In my state, Missouri, Republicans in the General Assembly have advanced legislation to criminalize even stem cell research in which the cells are artificially produced in petri dishes and will never be transplanted into the human uterus. They argue that such cells are human life that must be protected, by threat of criminal prosecution, from promising research on diseases like Alzheimer's, Parkinson's and juvenile diabetes.
It is not evident to many of us that cells in a petri dish are equivalent to identifiable people suffering from terrible diseases. I am and have always been pro-life. But the only explanation for legislators comparing cells in a petri dish to babies in the womb is the extension of religious doctrine into statutory law.
I do not fault religious people for political action. Since Moses confronted the pharaoh, faithful people have heard God's call to political involvement. Nor has political action been unique to conservative Christians. Religious liberals have been politically active in support of gay rights and against nuclear weapons and the death penalty. In America, everyone has the right to try to influence political issues, regardless of his religious motivations.
The problem is not with people or churches that are politically active. It is with a party that has gone so far in adopting a sectarian agenda that it has become the political extension of a religious movement...

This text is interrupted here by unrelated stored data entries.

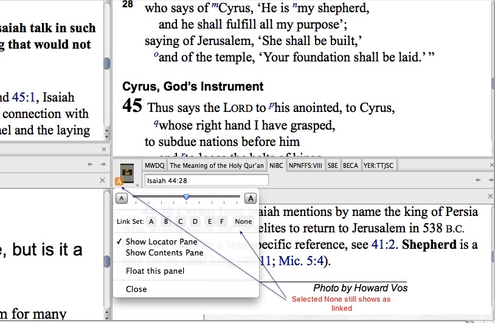The width and height of the screenshot is (495, 323).
Task: Select Link Set None option
Action: click(243, 222)
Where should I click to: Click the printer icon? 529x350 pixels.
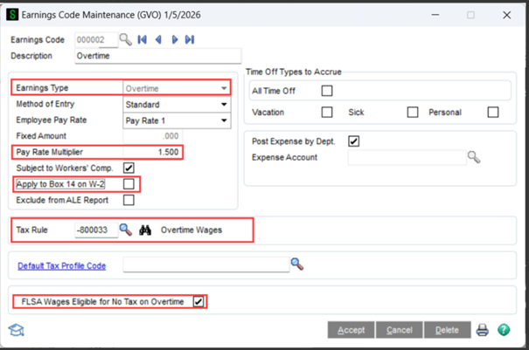pyautogui.click(x=483, y=330)
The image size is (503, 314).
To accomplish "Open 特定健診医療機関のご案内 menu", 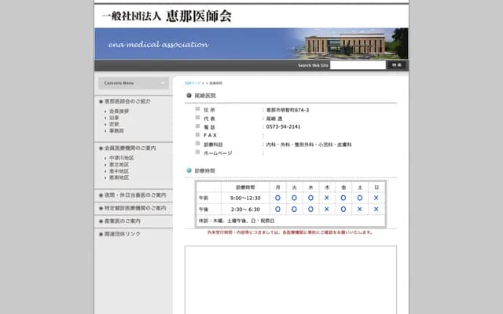I will pos(134,208).
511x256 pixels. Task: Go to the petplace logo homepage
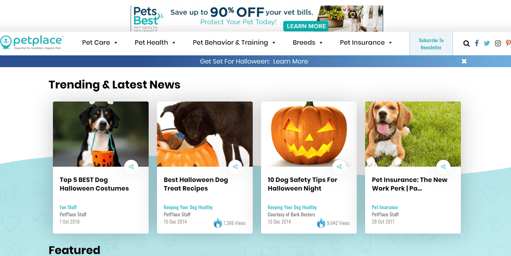click(x=32, y=42)
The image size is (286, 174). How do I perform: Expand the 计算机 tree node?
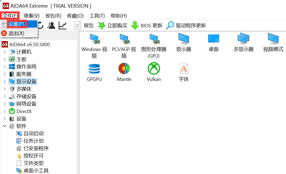pos(5,52)
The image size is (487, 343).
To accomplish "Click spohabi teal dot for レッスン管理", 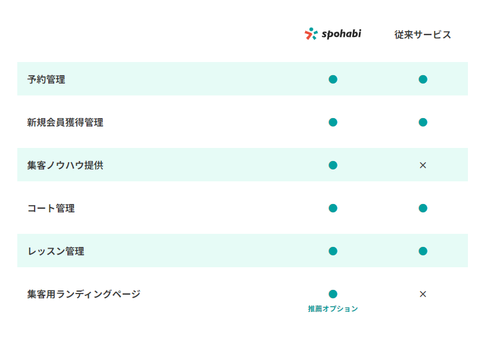I will [x=333, y=251].
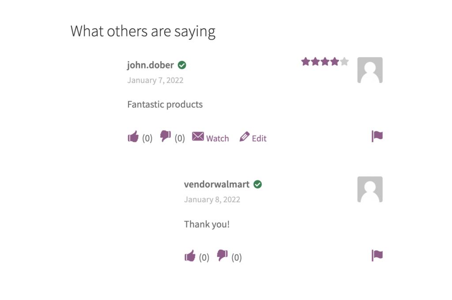Flag vendorwalmart's reply using flag icon

coord(377,255)
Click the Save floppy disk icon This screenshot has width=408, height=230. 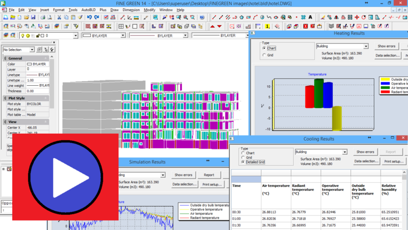click(33, 18)
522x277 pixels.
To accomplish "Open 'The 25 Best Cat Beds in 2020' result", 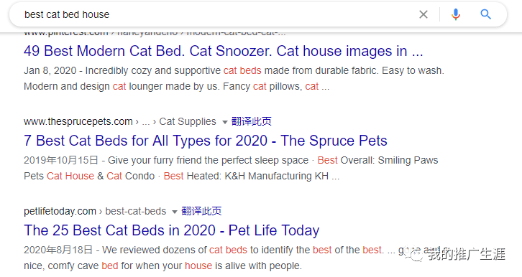I will (171, 230).
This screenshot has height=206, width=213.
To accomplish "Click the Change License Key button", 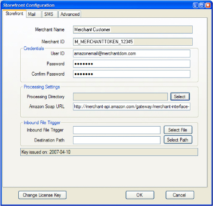I will pyautogui.click(x=42, y=195).
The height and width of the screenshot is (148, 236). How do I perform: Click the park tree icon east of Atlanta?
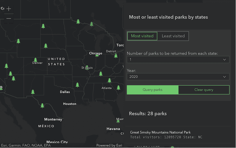(x=118, y=88)
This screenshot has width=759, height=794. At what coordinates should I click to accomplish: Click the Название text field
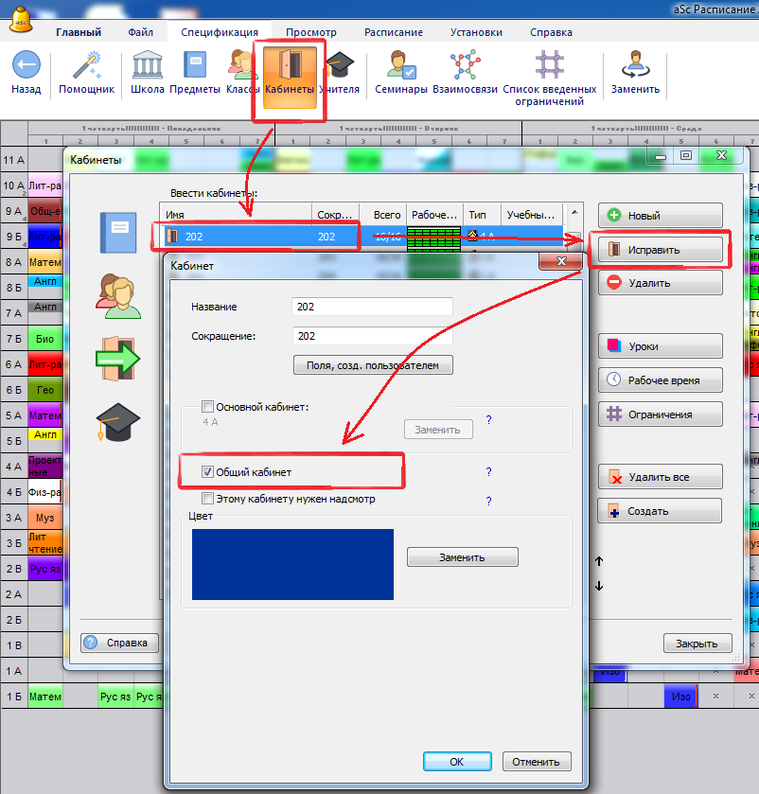(x=373, y=307)
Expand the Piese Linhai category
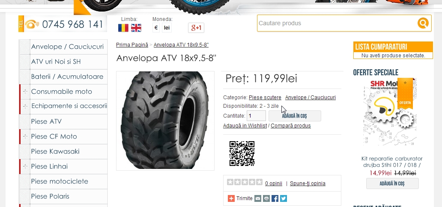 25,166
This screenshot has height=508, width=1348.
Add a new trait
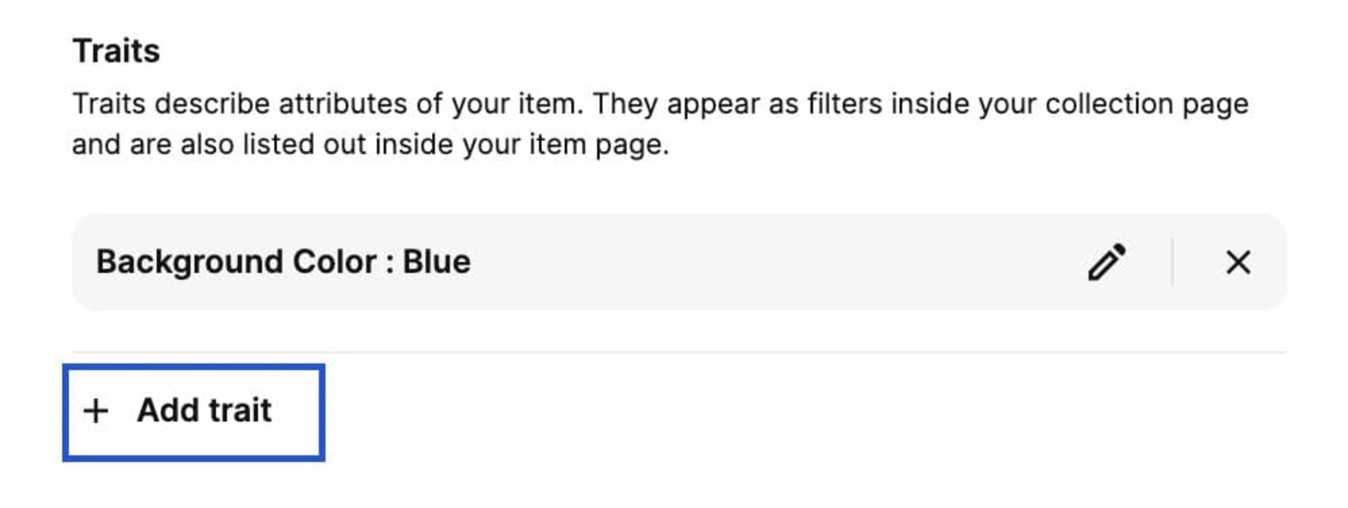click(x=194, y=412)

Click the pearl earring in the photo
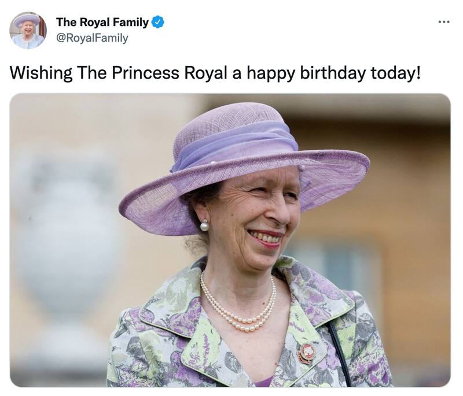[x=204, y=225]
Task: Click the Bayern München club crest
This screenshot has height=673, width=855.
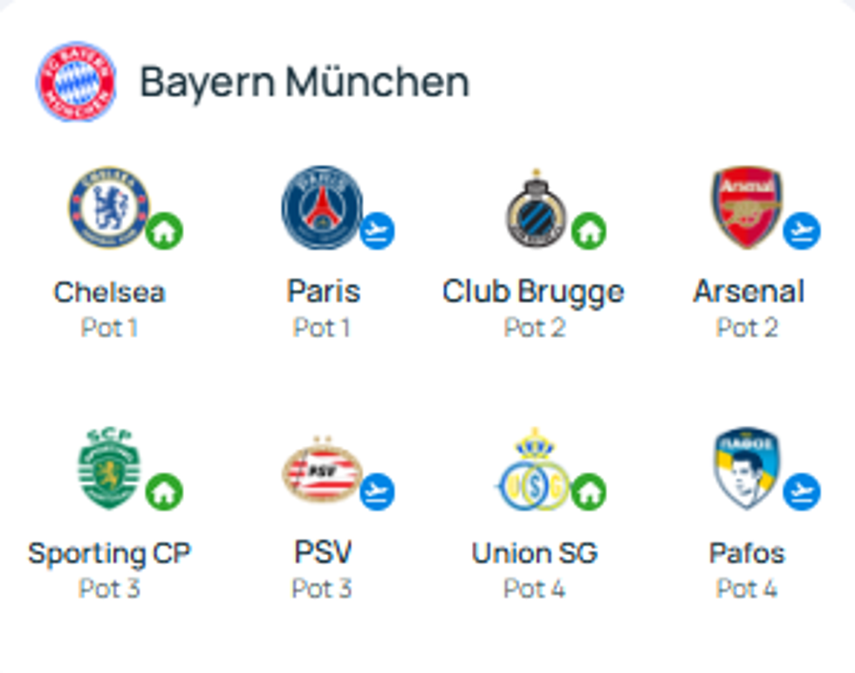Action: point(76,81)
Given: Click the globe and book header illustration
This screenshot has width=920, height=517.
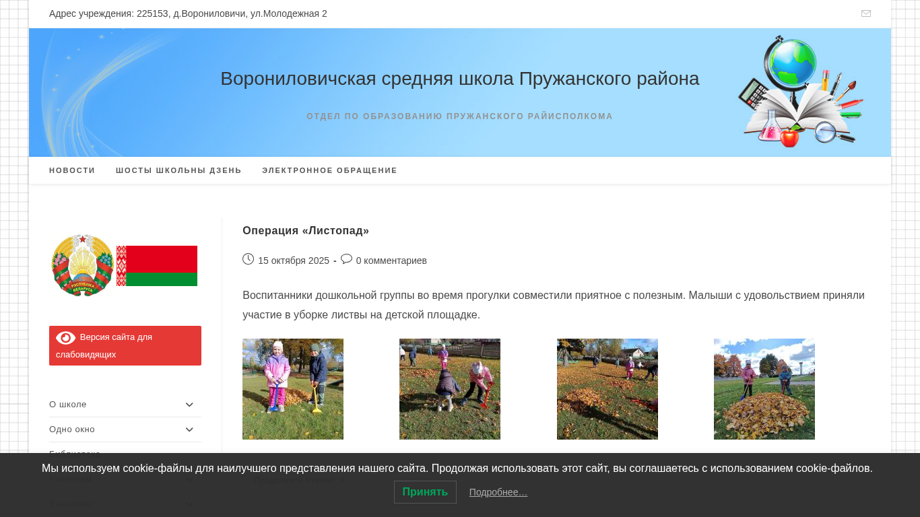Looking at the screenshot, I should pyautogui.click(x=799, y=92).
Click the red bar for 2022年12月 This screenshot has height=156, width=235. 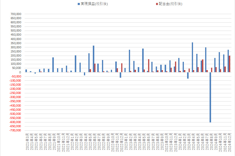[122, 68]
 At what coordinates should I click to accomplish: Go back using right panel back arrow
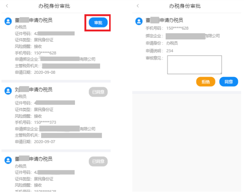pyautogui.click(x=138, y=6)
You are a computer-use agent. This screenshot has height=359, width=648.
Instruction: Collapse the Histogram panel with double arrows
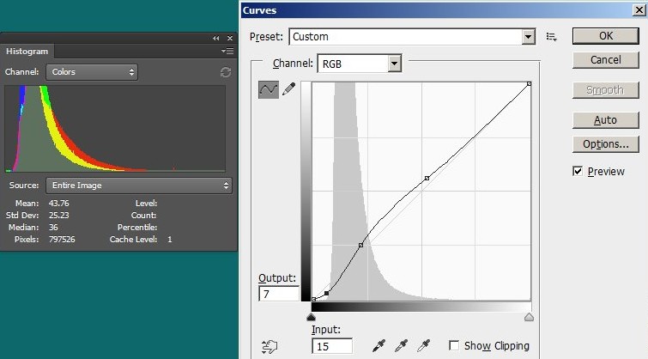pos(216,39)
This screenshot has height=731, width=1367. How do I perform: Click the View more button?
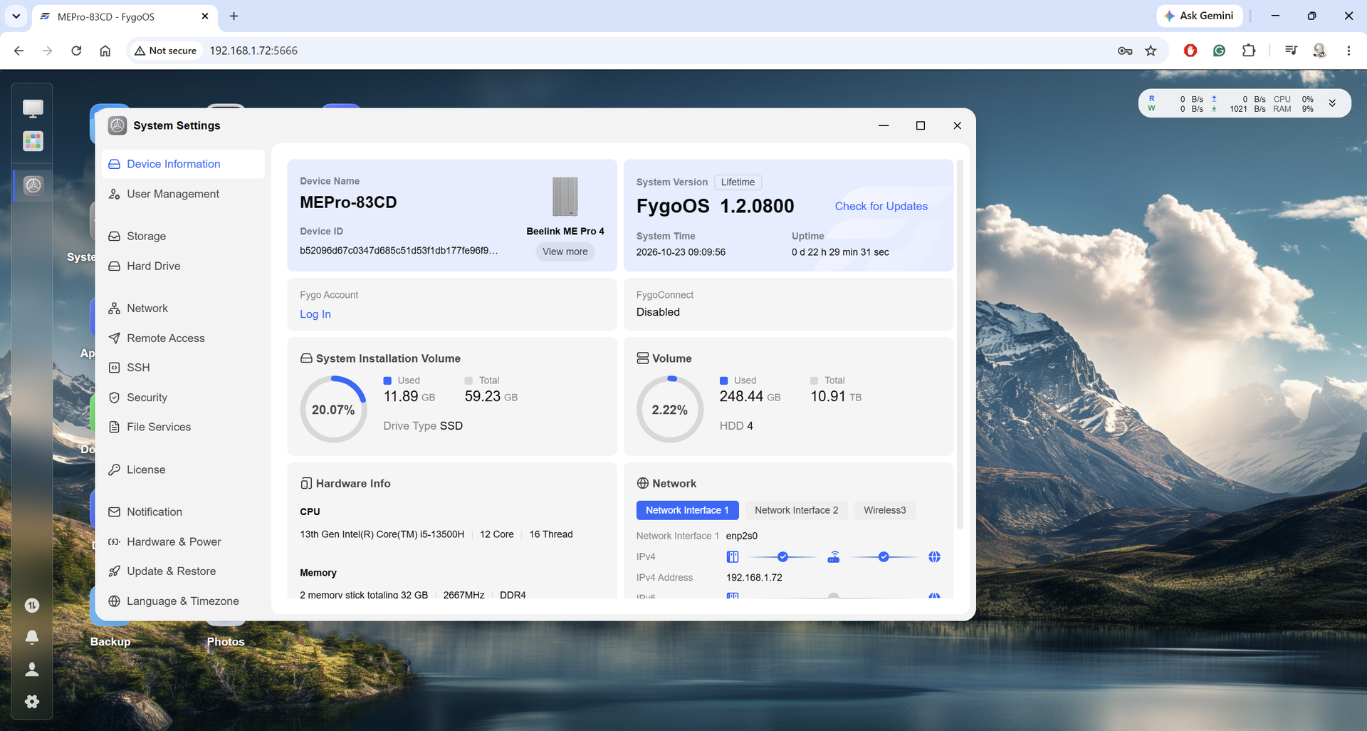[565, 252]
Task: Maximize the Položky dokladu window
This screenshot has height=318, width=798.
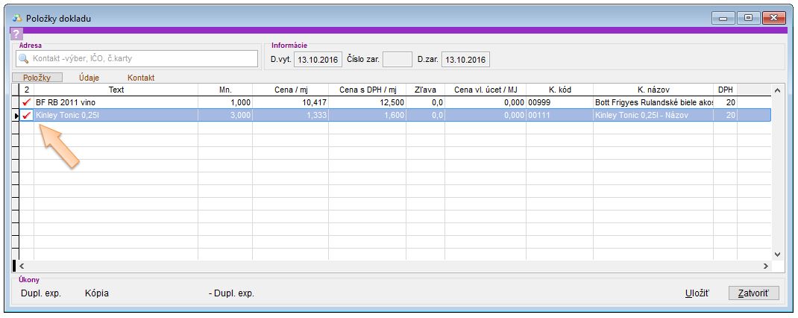Action: point(749,18)
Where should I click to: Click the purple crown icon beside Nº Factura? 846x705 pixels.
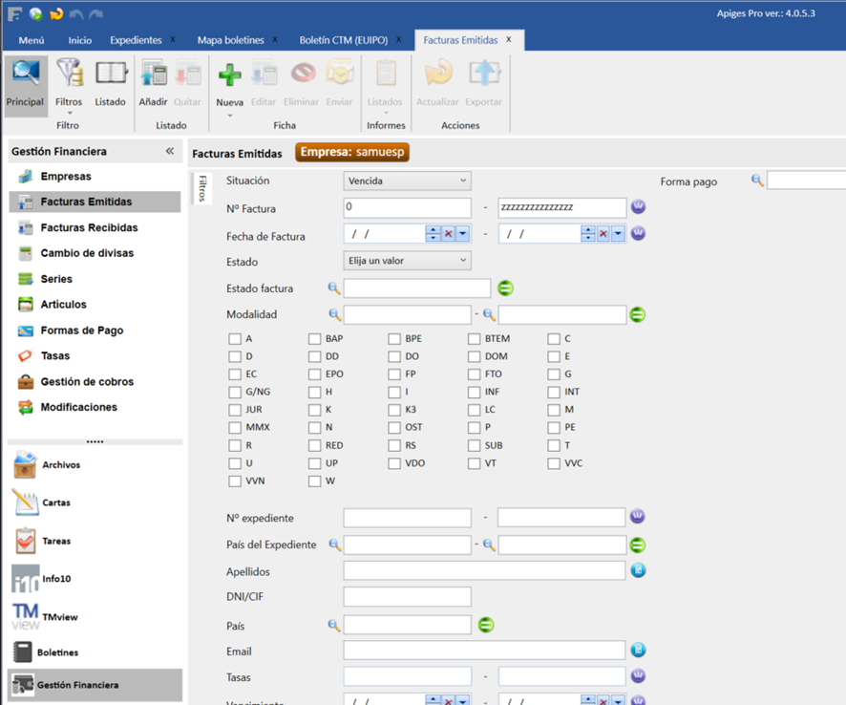[638, 207]
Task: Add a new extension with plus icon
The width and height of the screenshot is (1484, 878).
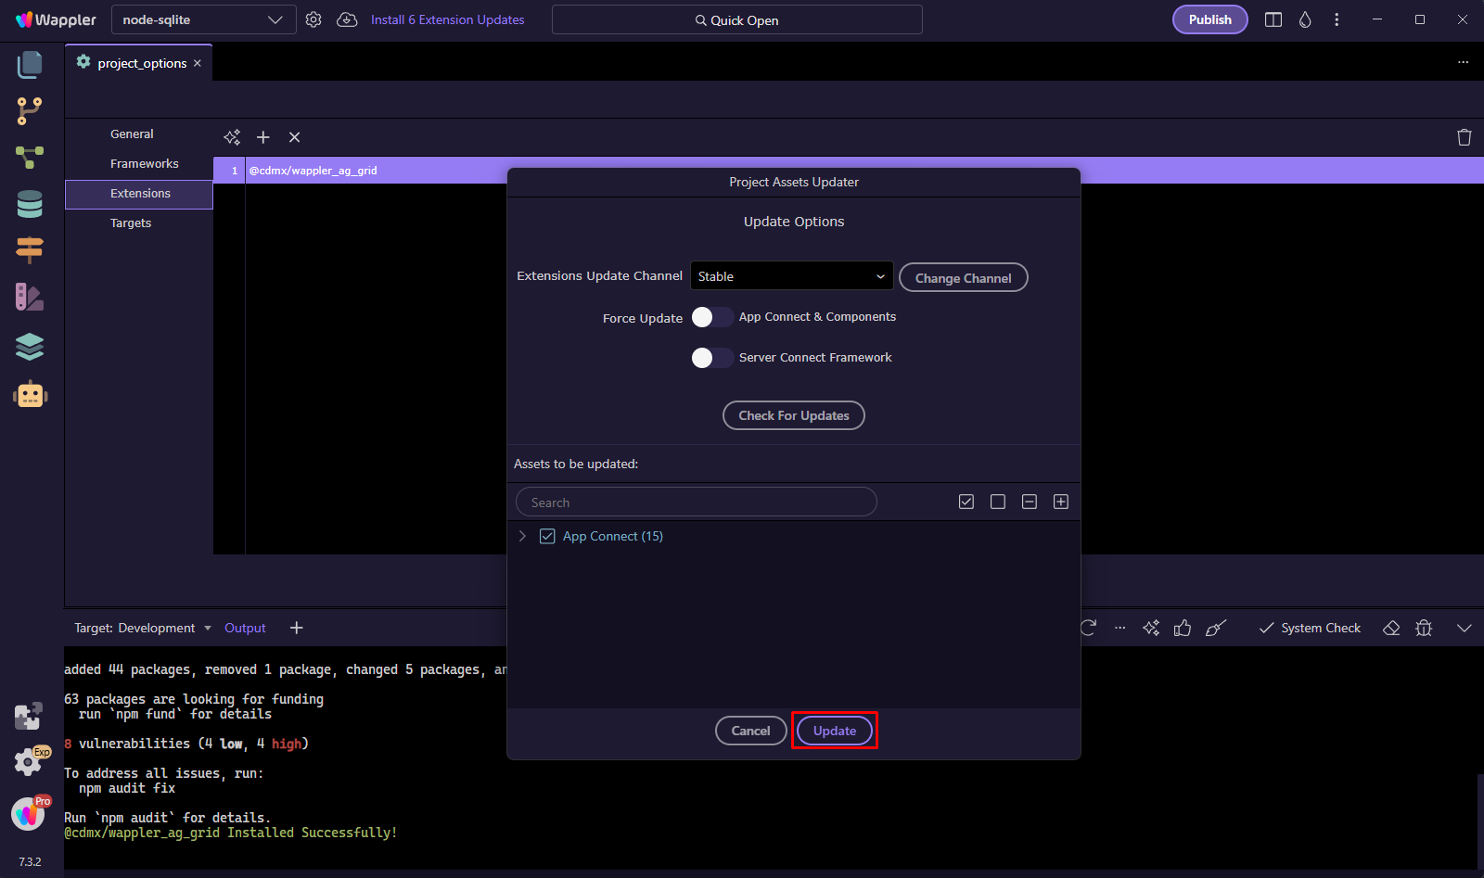Action: point(263,137)
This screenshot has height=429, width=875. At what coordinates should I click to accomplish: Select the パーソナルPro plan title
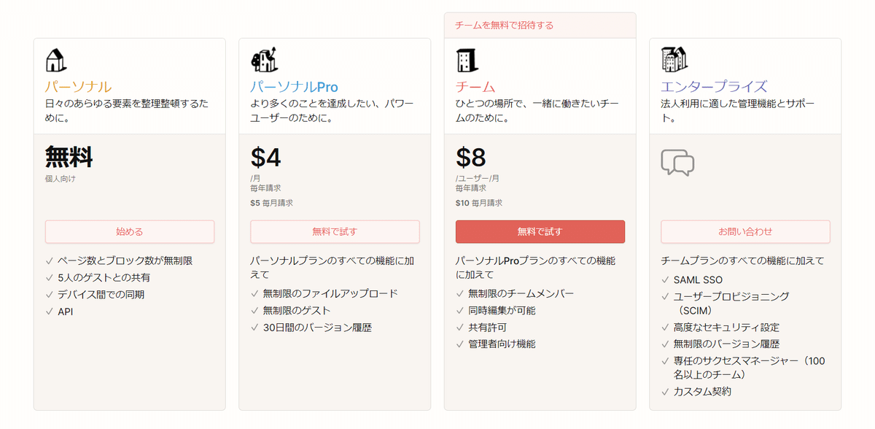pyautogui.click(x=294, y=87)
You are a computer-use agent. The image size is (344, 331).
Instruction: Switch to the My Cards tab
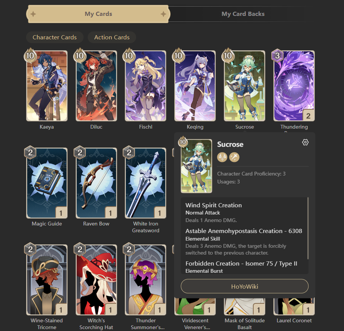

During the 18 years I served in the Senate, Republicans often disagreed with each other. But there was much that held us together. We believed in limited government, in keeping light the burden of taxation and regulation. We encouraged the private sector, so that a free economy might thrive. We believed that judges should interpret the law, not legislate. We were internationalists who supported an engaged foreign policy, a strong national defense and free trade. These were principles shared by virtually all Republicans.
But in recent times, we Republicans have allowed this shared agenda to become secondary to the agenda of Christian conservatives. As a senator, I worried every day about the size of the federal deficit. I did not spend a single minute worrying about the effect of gays on the institution of marriage. Today it seems to be the other way around.
The historic principles of the Republican Party offer America its best hope for a prosperous and secure future. Our current fixation on a religious agenda has turned us in the wrong direction. It is time for Republicans to rediscover our roots.
2 Comments:
I am a big fan of Bill Bradley, and I thought his Op-Ed piece was insightful. But the Danforth piece really grabbed me.
For the country's sake, I hope other Republicans were listening, but I am afraid that, as long as they keep winning, they will keep on keepin' on.
And that really should worry all of us who value our freedom as Americans.
Neil
Bradley made some good points about the Dems, but it's always been that way. Remember the Will Rogers quote? "I am not a member of an organized political party. I am a Democrat." I hope new organizations like MoveOn and the Center for American Progress can help right some of this structural weakness.
I also disagree with his assertion about the Repubs that their pyramid is so sound it doesn't matter who's at the top. Almost any Repub would have been better than Bush.
I hope that Danforth and others who have spoken out, like Christopher Shays, are really outraged and begin moving the Repubs away from the edge.